The Act provides compensation to individuals exposed to radiation
released during above-ground atmospheric nuclear weapons tests or to
individuals exposed to radiation as a result of their employment in the
uranium production industry. With respect to individuals employed in
the uranium production industry, the Act specifically provides
compensation for: (1) Individuals either exposed to 40 or more working
level months of radiation while employed in a uranium mine or employed
for at least one year in a uranium mine (``miners''); (2) individuals
employed for at least one year in a uranium mill (``millers''); or (3)
individuals employed for at least one year in the transport of uranium
ore or vanadium-uranium ore from such a mine or mill (``ore
transporters'').
To be eligible for compensation under the Act as a miner, miller,
or ore transporter, the claimant must have been employed in that
position at any time during the period January 1, 1942 to December 31,
1971. Additionally, the claimant must have been employed as a miner,
miller, or ore transporter in Colorado, New Mexico, Arizona,
[[Page 63198]]
Wyoming, South Dakota, Washington, Utah, Idaho, North Dakota, Oregon,
or Texas. Finally, all three categories of uranium workers must have
been diagnosed with a compensable disease. For all three categories of
uranium workers (miners, millers, and ore transporters), the Act
specifies the following six compensable diseases: Primary cancer of the
lung, fibrosis of the lung, pulmonary fibrosis, cor pulmonale related
to fibrosis of the lung, silicosis, and pneumoconiosis. In addition to
those compensable diseases applicable to all three categories of
uranium workers, the Act specifies the following two additional
compensable diseases for claimants who were employed as millers and ore
transporters (but not as miners): Primary renal cancer and chronic
renal disease including nephritis and kidney tubal tissue injury.
Statement of Policy
The issue has been raised whether claimants can combine periods of
employment as a miner, miller, and ore transporter. In order to be
eligible for compensation, the Act requires claimants to have been
employed for one year as a miner, miller, or ore transporter. In some
instances, a claimant may have worked in separate positions as a miner,
miller, or ore transporter for less than one year, but the claimant's
total, cumulative period of employment in these positions exceeds one
year. The question is whether the Act's eligibility criteria may be
satisfied by such a combination of periods of employment.

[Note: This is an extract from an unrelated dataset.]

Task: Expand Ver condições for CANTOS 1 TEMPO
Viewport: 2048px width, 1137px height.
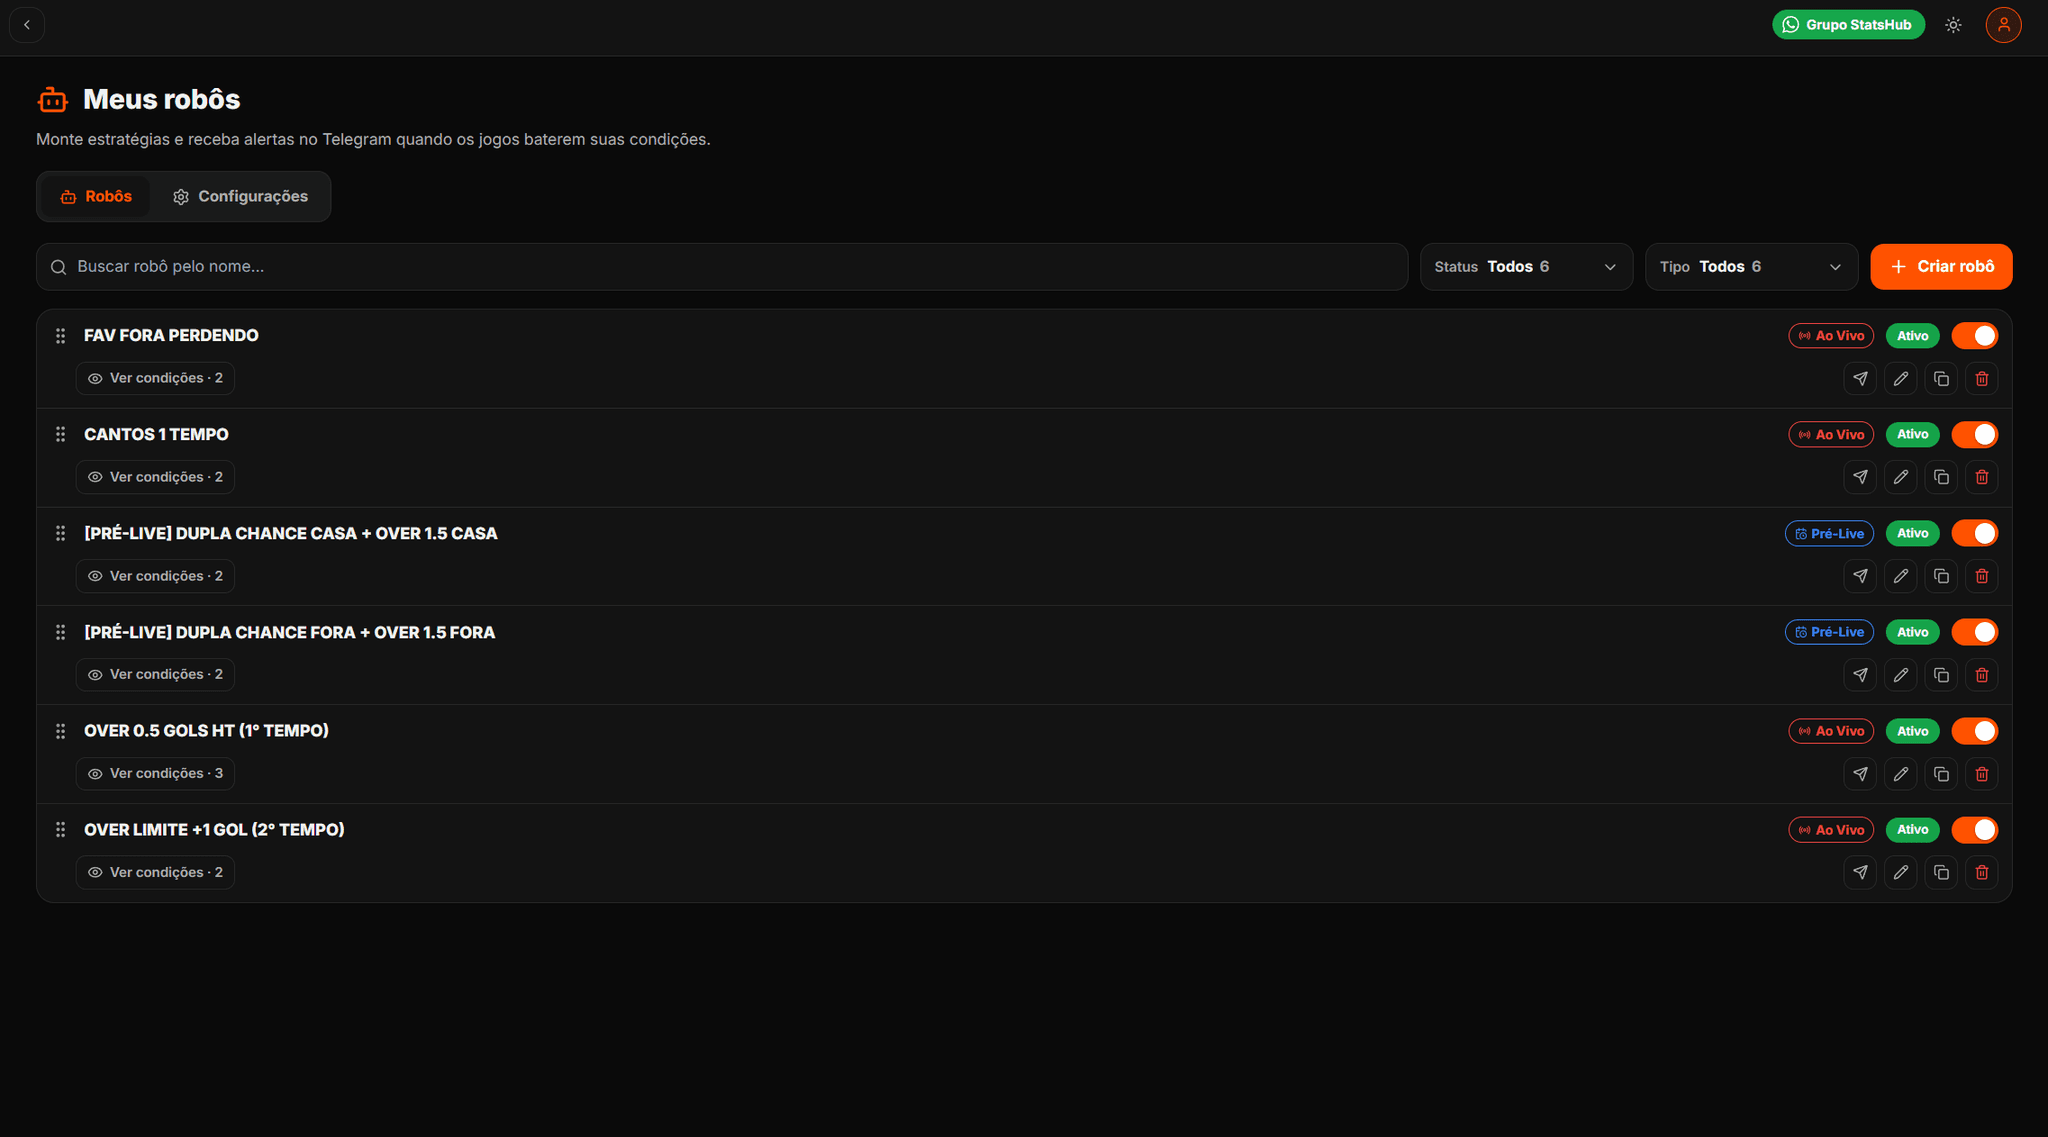Action: pyautogui.click(x=155, y=477)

The Department is publishing this Notice to articulate its policy
that claimants can combine periods of employment as miners, millers,
and ore transporters to meet the one-year requirement. For all three
categories of uranium workers (mining, milling, and ore transporting),
the Act specifies six common diseases: Primary cancer of the lung,
fibrosis of the lung, pulmonary fibrosis, cor pulmonale related to
fibrosis of the lung, silicosis, and pneumoconiosis. Therefore, in
cases involving those six illnesses, the Act's exposure criteria can be
satisfied by combining periods of employment that include mining,
milling, and ore transporting. For millers and ore transporters (but
not miners), the Act specifies two additional compensable diseases:
Primary renal cancer and chronic renal disease including nephritis and
kidney tubal tissue injury. In cases involving those two illnesses, the
Act's exposure criteria can be satisfied by combining periods of
employment that include only milling and ore transporting.
This Notice is intended to inform the public of the Department's
longstanding policy regarding the calculation of the referenced
employment periods. In addition, the Department will continue to
announce this policy at outreach events and in communications with
claimants, counsel, and support groups.
Dated: October 14, 2008.
Gregory G. Katsas,
Assistant Attorney General, Civil Division.